***** Provided data

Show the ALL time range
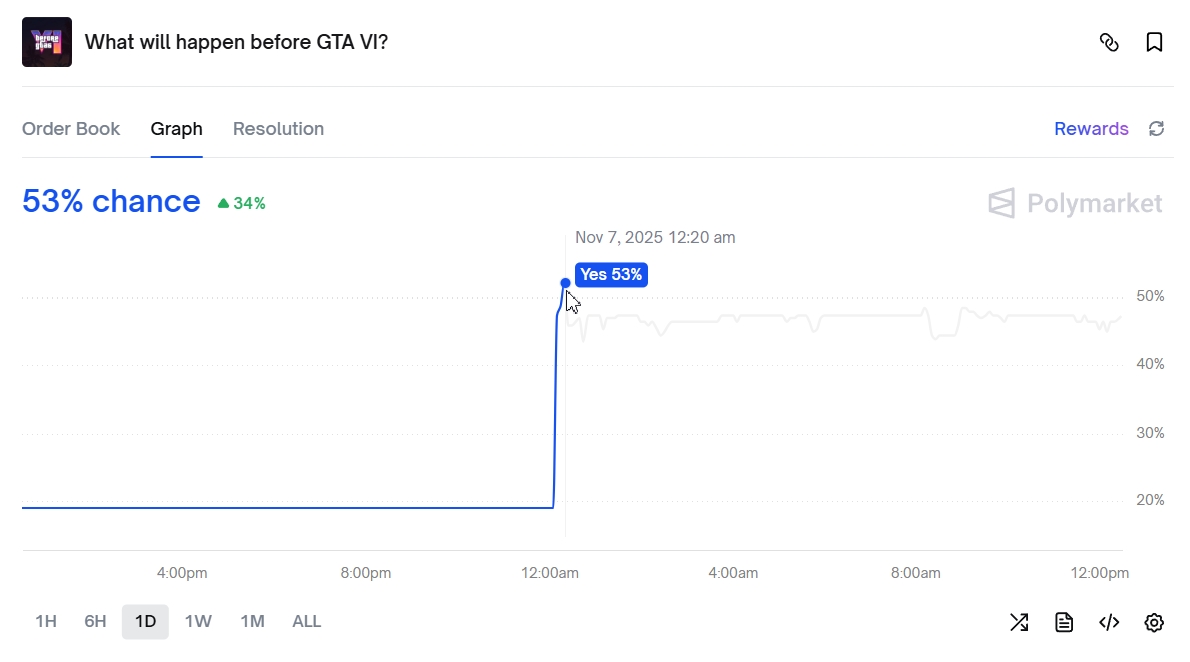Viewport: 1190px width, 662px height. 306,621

**********
***** Provided data

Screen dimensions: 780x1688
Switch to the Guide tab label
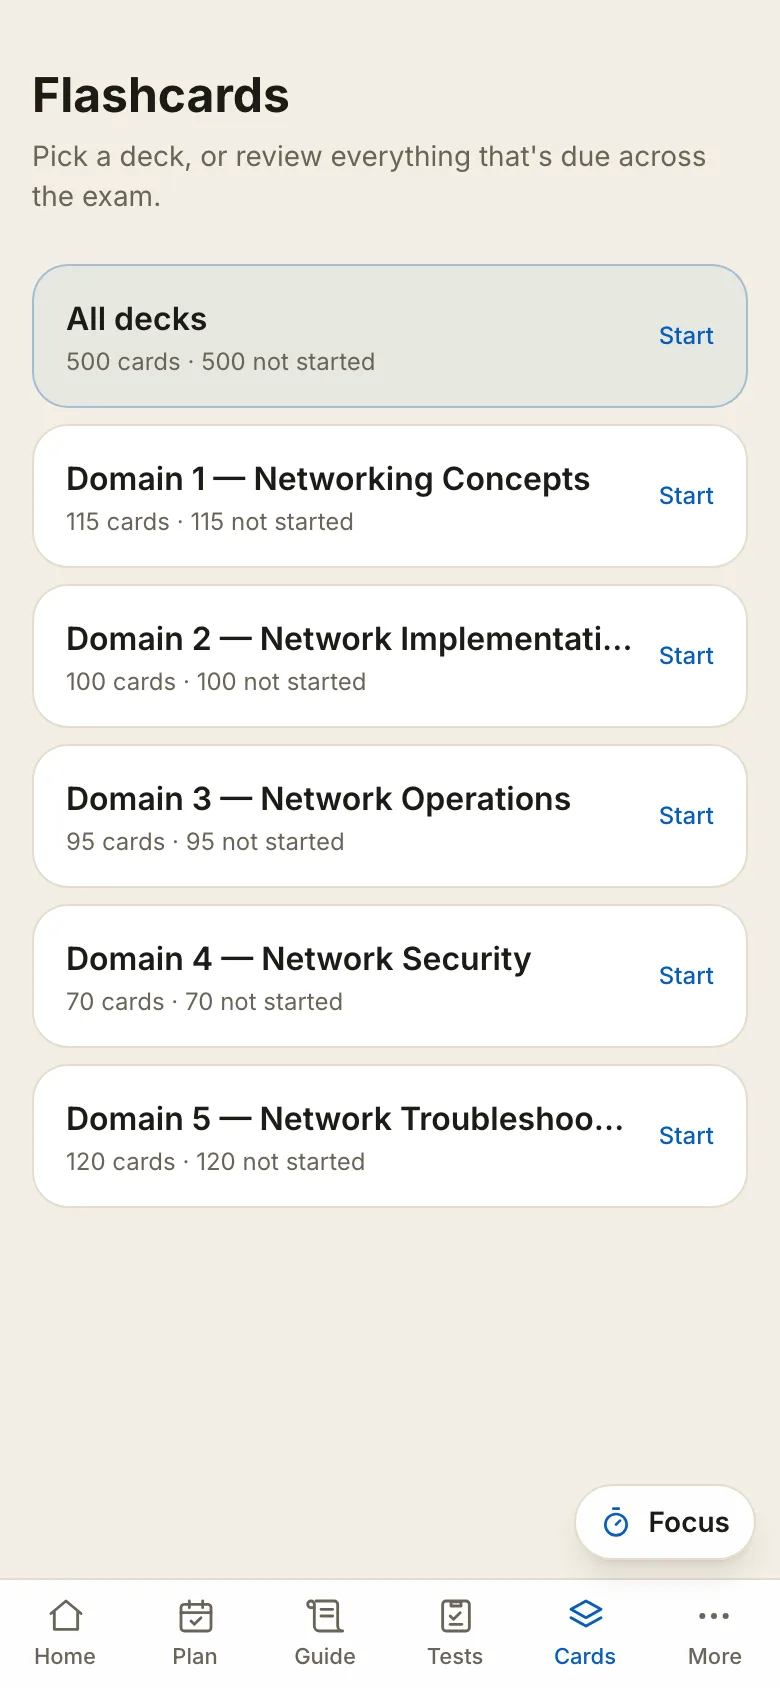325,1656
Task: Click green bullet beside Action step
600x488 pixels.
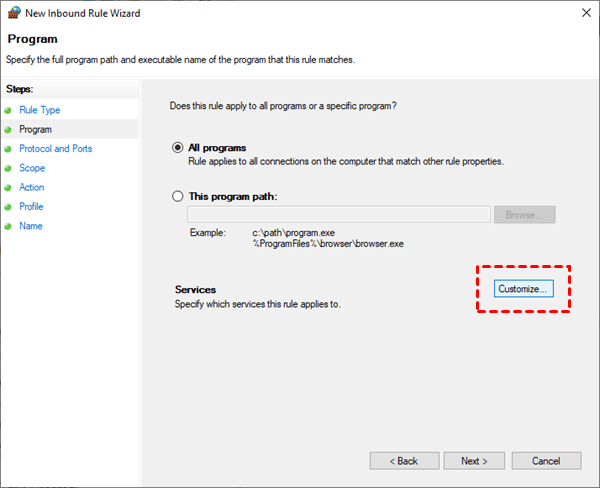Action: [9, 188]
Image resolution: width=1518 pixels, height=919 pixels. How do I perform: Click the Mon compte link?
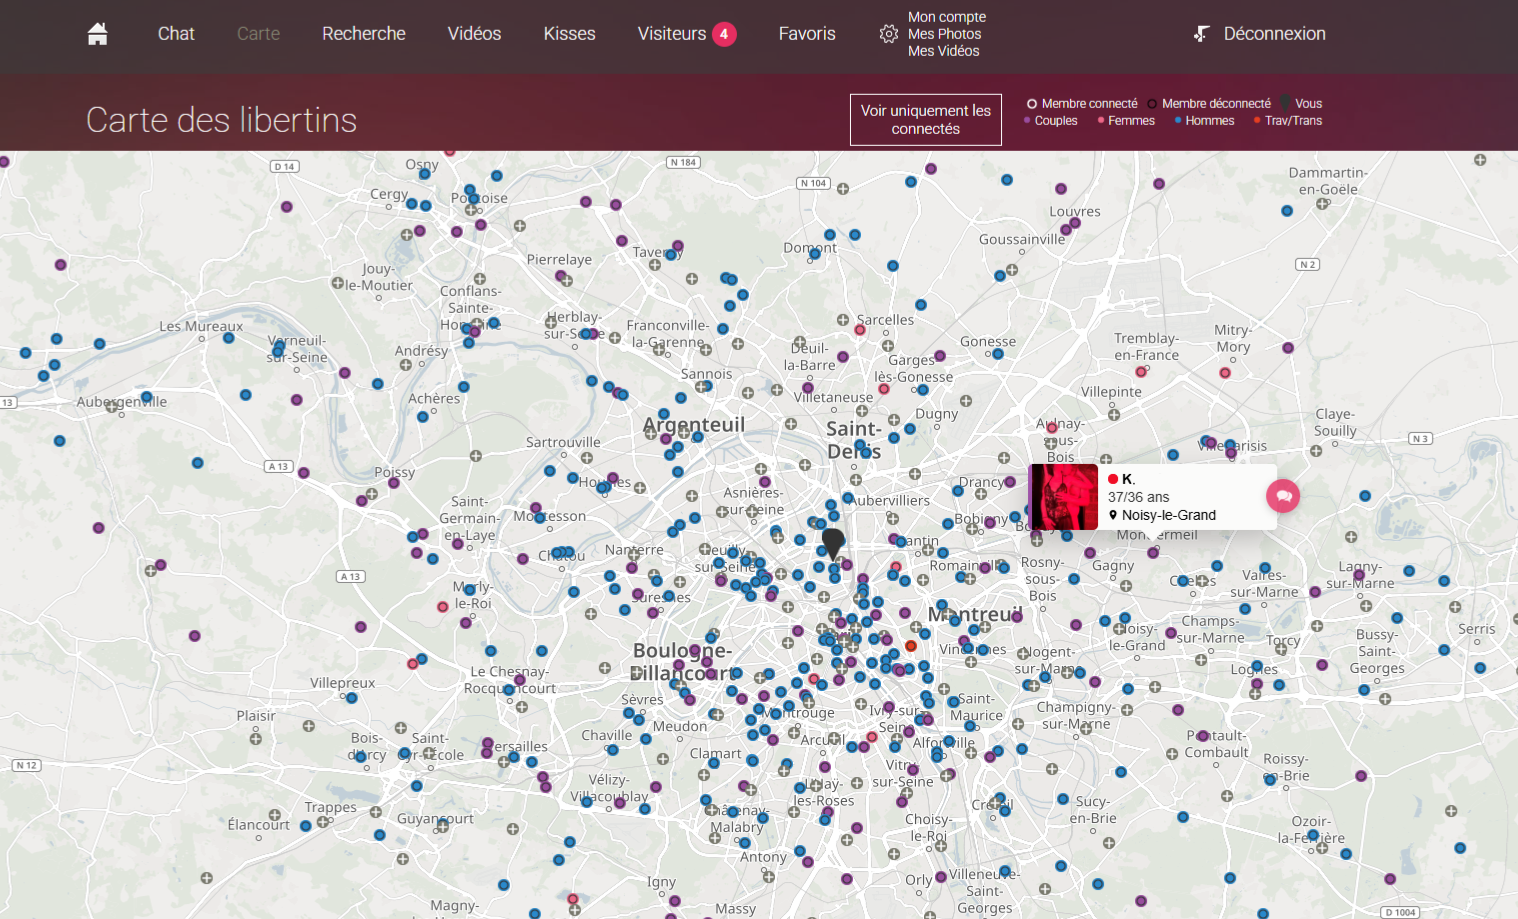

**********

• [Work instructions]: Only one part of the listing is wanted: the lines from the one containing "Screen dimensions: 780x1688" through the one containing "Image resolution: width=1518", both included. Please transcribe it exactly, leaving out the pictures.

• [Written solution]:
Screen dimensions: 780x1688
Switch to the Guide tab label
325,1656
Task: Click green bullet beside Action step
600x488 pixels.
Action: [9, 188]
Image resolution: width=1518 pixels, height=919 pixels. How do I perform: Click the Mon compte link?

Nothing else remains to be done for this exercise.